EAON circular # 6

Unduly Precision

What do we measure when observing an occultation ? We are measuring the time when a shadow is passing over.

Passing over where ? There where is the entrance aperture of the detecting system : usually a frontal lens or a primary mirror, seldom an eye pupil or a naked photodetector.

The other parts of apparatus are only used to concentrate and record the information (formation of an image, detection of light flux, comparison with a timekeeping source, etc).

To reduce the observation, it is necessary to know the place where it has been made : that is to say the place of the entrance aperture.

How much precision is necessary ?

An asteroidal shadow usually runs in the range of 10km/s (a lunar one is around ten times slower, I do not consider this case here). The main errors come from timing and locating. An error of 1km about the place amounts to an error of 0.1s in timing.

Since the accuracy of the best visual observations reaches reliably 0.1s, the error introduced by geographical coordinates rounded to 1 arcsec is negligible. It is still the case if you master the problems of timing in videocording, thus reaching a range of at least 0.03s (an equivalency of a few hundred meters). The difference in coordinates between various geodetic systems is no more than that, and is not yet taken into account in asteroidal reductions (it is in lunar ones).
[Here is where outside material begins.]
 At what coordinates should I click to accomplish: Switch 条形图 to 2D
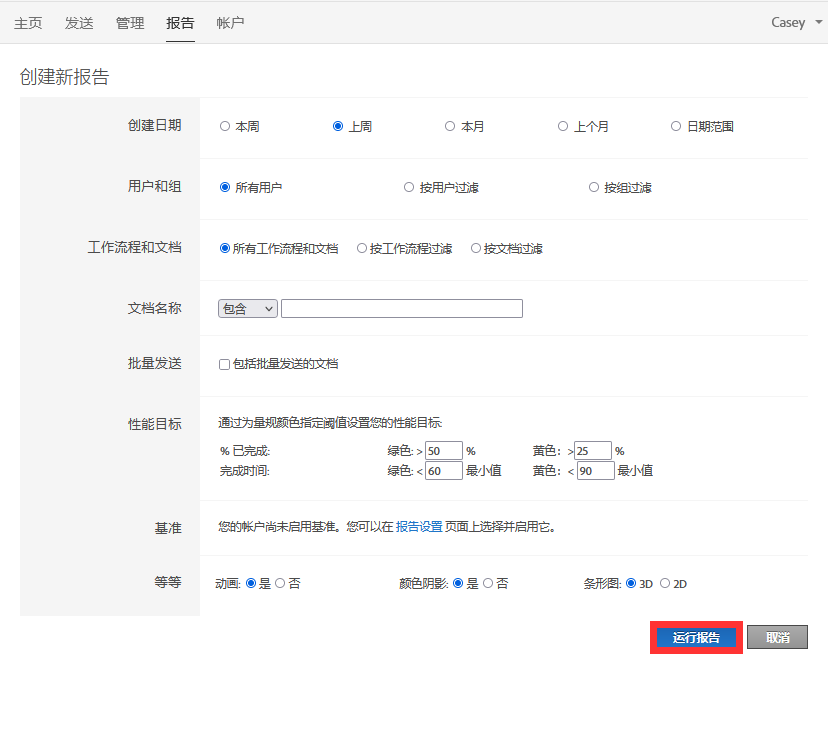[667, 582]
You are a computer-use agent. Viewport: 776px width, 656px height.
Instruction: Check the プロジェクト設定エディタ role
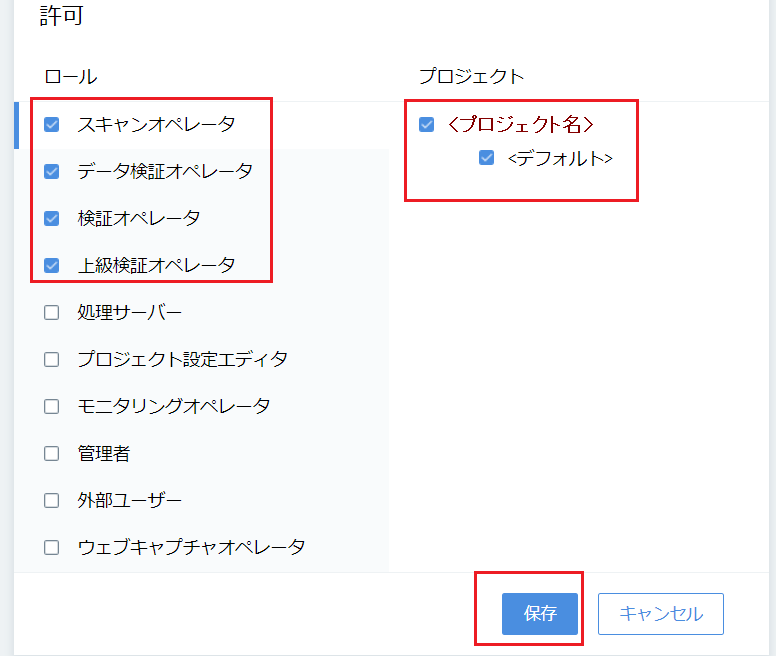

When there are many observations of the same body (as it is the case for the Moon), the mean accuracy increases as the square root of the number of observations. As ILOC collects thousands of lunar observations every year, the utmost precision is desirable.

We are not yet in this range for asteroids ; nevertheless, to measure within hundred meters the position and shape of a body hundreds MILLIONS of kilometers away gives a relative precision of one part per billion (a laboratory feat).

It can make no harm if you measure your location within 0.1 milliarcsec and 1cm in height. Just explain what you measured. Don't forget that when tracking a celestial body, your scope is moving. So 1 cm accuracy could be an unduly precision.